__PAGE TEXT__

◇ ◇ ◇ ◇ ◇ ◇ ◇

For the sake of readability, the author has documented the following
events in definite terms (generally omitting such words as "probably" and
"likely"). In some cases, especially when describing the details of
interaction between principal participants, the details properly belong
to the realm of probability. Such cases are infrequent and self-evident.

It was March 3, 1833, and a wedding was in progress near Louisville
in Stark County, Ohio.1
George Hoke, a German Baptist minister from nearby Columbiana County, was
solemnizing the marriage of Henry Brown and Catherine Keller. The bride,
who had reached the tender age of 20 years, had crossed the Atlantic from
Holland in a sailing ship at age 16 (or age 6, according to another source
2)
and still spoke English with difficulty.3
George Hoke, a family friend, pitied the young girl and agreed to perform
the service in German or Dutch. (Her nationality is not certain; the census
records contain contradictory information about her origin and native tongue.)
4
Marriage services were not new for George Hoke. The prior year he had tied
the knot for Henry's younger sister Elizabeth; the year following he would
perform the wedding for Henry's younger brother John (who married a girl
named Lucinda Briggs).5
For now, however, Henry Brown was in the spotlight.
Soon, Henry pondered, his ears would be assailed again with the sounds
of children. From earliest childhood, Henry Brown remembered the gurgles
and screams of babies. Born in Ohio in December 1810, the third child and
second son of Daniel and Elizabeth (Houser) Brown, Henry grew up watching
his parents dandle babies, comfort babies, feed and cleanse and discipline
babies. He even looked on with grief as they buried babies. As one family
historian noted, nine of Henry's siblings "died young". By 1833, when Henry
Brown left home, his mother had birthed 21 children.6
Looking back as an adult, Henry observed that his mother was "with child"
almost every year of his childhood. Elizabeth (Houser) Brown was a hardy
woman. She would survive the birth of her 21st child by 24 years,
her husband's death by 19 years, and in later years would move hundreds
of miles across the state to live her sons, Henry and John.

◇ ◇ ◇ ◇ ◇ ◇ ◇

__PROVIDED DATA__
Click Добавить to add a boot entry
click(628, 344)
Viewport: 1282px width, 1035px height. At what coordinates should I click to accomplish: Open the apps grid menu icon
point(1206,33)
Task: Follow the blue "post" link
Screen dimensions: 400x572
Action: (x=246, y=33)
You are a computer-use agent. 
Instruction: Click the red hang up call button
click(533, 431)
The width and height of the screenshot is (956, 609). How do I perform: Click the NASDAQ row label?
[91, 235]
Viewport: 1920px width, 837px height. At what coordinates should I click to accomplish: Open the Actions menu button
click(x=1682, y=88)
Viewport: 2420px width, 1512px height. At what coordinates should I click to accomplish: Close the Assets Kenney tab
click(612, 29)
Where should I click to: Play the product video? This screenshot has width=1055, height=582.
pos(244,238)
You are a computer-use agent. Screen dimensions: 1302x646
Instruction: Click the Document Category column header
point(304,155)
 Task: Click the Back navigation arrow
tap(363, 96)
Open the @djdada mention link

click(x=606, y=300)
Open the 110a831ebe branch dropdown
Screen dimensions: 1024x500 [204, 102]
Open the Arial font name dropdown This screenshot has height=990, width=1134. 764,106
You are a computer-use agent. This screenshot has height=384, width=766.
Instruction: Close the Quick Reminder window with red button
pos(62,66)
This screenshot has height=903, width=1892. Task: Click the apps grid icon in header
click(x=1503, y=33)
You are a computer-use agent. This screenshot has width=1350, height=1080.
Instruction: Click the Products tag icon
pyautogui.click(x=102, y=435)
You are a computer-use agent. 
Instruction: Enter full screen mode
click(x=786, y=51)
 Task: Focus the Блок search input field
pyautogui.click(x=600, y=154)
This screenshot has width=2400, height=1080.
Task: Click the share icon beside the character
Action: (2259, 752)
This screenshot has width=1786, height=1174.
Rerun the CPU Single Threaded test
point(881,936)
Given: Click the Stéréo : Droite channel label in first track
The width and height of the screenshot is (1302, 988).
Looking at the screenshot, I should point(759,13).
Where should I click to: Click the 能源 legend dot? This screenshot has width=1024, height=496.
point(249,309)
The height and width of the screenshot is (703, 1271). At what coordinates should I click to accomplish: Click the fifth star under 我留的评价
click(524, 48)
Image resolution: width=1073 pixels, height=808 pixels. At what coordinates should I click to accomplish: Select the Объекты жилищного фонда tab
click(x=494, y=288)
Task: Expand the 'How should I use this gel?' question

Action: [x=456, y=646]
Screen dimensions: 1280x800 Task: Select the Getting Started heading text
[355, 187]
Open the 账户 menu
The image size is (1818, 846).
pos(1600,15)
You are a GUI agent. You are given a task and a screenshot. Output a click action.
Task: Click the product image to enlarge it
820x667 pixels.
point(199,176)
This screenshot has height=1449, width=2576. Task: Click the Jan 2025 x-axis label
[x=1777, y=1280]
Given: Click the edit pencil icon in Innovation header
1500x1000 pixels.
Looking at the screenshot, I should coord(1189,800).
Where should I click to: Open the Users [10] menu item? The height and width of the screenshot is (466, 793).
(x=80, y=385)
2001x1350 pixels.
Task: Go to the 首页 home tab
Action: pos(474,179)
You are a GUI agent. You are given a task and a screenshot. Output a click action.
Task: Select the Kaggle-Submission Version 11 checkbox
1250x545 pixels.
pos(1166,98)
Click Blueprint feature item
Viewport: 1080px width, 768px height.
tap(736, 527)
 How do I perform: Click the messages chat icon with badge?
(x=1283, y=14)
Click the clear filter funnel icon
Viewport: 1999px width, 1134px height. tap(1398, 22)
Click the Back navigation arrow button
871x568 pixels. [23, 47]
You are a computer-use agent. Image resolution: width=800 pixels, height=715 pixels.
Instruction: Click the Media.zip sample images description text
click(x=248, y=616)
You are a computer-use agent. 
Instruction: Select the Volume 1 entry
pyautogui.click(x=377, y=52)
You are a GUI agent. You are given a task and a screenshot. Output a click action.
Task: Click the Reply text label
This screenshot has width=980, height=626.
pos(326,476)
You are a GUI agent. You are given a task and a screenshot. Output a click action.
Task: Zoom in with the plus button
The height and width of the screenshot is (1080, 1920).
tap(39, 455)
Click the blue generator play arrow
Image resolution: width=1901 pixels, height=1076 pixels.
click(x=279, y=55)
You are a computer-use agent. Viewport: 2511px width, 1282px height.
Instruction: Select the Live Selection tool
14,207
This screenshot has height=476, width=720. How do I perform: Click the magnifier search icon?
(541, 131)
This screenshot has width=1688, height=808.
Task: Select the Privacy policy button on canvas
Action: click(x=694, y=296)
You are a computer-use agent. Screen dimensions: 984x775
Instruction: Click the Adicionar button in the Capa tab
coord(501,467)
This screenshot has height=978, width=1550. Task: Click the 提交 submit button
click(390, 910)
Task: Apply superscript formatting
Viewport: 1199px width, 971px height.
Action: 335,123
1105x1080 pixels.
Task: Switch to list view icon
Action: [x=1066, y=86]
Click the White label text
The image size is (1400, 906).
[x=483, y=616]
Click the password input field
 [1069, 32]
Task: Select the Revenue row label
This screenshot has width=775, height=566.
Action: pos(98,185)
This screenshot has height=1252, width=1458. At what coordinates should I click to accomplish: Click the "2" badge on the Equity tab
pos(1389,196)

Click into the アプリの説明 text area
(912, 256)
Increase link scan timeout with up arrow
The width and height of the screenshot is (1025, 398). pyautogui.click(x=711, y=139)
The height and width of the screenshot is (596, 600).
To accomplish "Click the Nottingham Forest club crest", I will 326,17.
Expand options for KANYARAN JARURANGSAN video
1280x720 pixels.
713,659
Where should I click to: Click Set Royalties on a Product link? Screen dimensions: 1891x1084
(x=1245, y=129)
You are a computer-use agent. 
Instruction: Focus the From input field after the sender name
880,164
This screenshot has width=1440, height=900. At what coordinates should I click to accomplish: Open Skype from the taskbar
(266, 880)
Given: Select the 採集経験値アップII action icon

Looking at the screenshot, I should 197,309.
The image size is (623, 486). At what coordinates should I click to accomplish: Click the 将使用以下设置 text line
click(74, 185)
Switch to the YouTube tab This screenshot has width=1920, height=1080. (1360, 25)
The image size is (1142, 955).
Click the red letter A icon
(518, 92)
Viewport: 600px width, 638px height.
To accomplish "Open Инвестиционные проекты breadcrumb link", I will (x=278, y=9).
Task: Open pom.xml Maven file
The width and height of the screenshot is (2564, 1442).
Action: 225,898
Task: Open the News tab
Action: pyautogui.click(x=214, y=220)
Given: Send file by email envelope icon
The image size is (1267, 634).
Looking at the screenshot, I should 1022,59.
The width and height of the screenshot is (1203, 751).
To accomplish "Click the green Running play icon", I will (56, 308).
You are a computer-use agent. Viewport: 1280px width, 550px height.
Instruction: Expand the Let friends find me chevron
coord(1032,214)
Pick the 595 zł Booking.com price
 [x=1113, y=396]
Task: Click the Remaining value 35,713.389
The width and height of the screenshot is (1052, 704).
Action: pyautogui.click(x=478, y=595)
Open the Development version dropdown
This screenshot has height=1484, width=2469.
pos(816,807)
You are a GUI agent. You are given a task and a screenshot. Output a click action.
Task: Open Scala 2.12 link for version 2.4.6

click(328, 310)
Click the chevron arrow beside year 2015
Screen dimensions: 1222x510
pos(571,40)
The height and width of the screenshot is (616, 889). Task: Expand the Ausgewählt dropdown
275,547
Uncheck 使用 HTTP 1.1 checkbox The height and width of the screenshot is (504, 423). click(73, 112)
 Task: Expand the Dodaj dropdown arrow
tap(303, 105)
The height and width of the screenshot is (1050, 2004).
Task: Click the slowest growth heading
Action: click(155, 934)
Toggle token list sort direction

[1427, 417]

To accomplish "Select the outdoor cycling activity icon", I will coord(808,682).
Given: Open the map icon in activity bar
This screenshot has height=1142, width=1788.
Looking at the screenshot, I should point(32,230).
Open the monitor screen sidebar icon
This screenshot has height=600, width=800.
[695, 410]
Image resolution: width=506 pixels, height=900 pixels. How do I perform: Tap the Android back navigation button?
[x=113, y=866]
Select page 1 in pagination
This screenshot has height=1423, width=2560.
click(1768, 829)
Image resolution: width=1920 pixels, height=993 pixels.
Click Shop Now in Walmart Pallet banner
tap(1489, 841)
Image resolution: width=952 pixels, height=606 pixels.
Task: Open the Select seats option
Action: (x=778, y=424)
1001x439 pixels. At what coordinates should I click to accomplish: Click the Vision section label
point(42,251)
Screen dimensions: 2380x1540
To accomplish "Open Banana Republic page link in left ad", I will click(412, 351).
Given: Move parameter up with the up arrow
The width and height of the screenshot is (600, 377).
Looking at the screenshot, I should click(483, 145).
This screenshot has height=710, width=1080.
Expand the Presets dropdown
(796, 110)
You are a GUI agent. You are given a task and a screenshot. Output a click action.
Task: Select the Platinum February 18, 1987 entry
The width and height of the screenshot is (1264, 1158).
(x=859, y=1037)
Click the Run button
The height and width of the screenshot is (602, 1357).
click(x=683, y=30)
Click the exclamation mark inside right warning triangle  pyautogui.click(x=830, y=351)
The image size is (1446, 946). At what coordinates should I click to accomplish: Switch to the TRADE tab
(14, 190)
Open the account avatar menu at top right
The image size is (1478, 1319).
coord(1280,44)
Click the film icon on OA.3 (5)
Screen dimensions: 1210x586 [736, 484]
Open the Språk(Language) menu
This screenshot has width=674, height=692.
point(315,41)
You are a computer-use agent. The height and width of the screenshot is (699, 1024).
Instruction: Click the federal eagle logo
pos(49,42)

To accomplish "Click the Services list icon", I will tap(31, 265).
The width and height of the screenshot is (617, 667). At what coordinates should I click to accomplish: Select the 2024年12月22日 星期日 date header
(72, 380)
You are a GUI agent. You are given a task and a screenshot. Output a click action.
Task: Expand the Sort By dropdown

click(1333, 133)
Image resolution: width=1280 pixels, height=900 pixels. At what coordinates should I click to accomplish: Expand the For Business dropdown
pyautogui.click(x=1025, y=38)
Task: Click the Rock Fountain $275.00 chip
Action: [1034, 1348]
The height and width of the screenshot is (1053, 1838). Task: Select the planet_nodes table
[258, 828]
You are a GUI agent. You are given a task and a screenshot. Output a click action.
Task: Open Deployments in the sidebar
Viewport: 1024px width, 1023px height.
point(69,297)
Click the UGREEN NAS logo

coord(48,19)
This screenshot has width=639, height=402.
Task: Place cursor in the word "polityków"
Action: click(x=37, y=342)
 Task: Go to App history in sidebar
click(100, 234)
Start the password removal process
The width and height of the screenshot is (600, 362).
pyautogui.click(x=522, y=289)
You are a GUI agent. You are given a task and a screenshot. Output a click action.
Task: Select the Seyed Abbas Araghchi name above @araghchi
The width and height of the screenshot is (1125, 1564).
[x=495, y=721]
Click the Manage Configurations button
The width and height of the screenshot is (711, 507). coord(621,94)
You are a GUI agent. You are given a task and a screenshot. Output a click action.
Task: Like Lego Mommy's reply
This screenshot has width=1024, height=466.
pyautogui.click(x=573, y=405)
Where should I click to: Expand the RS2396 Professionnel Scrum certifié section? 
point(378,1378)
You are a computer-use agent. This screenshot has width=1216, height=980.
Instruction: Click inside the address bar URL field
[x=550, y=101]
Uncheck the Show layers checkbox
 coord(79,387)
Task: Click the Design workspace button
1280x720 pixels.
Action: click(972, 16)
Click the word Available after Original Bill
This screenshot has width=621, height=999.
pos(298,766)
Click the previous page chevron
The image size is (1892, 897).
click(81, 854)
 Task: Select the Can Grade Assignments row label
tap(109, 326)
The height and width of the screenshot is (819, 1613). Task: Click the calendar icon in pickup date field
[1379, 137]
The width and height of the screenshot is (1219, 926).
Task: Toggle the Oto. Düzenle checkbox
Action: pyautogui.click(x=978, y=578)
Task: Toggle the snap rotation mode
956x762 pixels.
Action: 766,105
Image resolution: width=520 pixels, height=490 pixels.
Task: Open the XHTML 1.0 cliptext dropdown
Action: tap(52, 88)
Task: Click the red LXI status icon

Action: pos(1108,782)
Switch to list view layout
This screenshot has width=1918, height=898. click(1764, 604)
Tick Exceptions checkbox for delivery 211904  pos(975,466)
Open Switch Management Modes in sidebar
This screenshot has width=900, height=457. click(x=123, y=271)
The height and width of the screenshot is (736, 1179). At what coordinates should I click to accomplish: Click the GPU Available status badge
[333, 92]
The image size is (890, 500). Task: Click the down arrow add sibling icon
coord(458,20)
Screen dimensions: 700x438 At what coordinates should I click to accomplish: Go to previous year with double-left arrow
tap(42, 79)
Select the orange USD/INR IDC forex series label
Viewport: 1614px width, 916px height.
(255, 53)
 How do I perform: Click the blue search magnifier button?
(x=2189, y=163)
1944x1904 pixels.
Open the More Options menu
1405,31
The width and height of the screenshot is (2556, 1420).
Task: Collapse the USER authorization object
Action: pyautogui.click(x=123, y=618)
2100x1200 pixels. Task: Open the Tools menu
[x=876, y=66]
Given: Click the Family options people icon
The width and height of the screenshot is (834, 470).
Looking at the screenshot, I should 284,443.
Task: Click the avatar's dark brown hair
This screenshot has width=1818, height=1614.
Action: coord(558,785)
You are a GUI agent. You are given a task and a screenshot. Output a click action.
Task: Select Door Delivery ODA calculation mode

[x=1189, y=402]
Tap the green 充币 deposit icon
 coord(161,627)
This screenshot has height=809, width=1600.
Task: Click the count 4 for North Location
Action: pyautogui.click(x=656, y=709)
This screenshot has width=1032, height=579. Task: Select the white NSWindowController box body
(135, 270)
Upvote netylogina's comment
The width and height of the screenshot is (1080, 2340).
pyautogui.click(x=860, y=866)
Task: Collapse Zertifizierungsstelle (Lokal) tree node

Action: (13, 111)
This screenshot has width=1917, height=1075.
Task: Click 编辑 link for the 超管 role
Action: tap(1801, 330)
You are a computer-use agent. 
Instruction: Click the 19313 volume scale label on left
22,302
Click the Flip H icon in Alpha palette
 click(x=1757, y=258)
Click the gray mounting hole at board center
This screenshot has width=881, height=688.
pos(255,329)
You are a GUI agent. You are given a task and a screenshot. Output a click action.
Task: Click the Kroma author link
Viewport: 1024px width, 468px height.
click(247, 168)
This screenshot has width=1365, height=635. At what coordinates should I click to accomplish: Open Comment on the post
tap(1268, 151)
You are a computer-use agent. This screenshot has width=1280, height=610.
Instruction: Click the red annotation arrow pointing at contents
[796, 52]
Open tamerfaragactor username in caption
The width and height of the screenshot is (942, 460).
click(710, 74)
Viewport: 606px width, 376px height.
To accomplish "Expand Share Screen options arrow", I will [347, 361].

◇ ◇ ◇ ◇ ◇ ◇ ◇

__STATED GOAL__
In the account of Henry Brown's 1833 wedding, who performed the marriage ceremony?

__SOLUTION FOR THIS PROBLEM__
George Hoke, a German Baptist minister from nearby Columbiana County.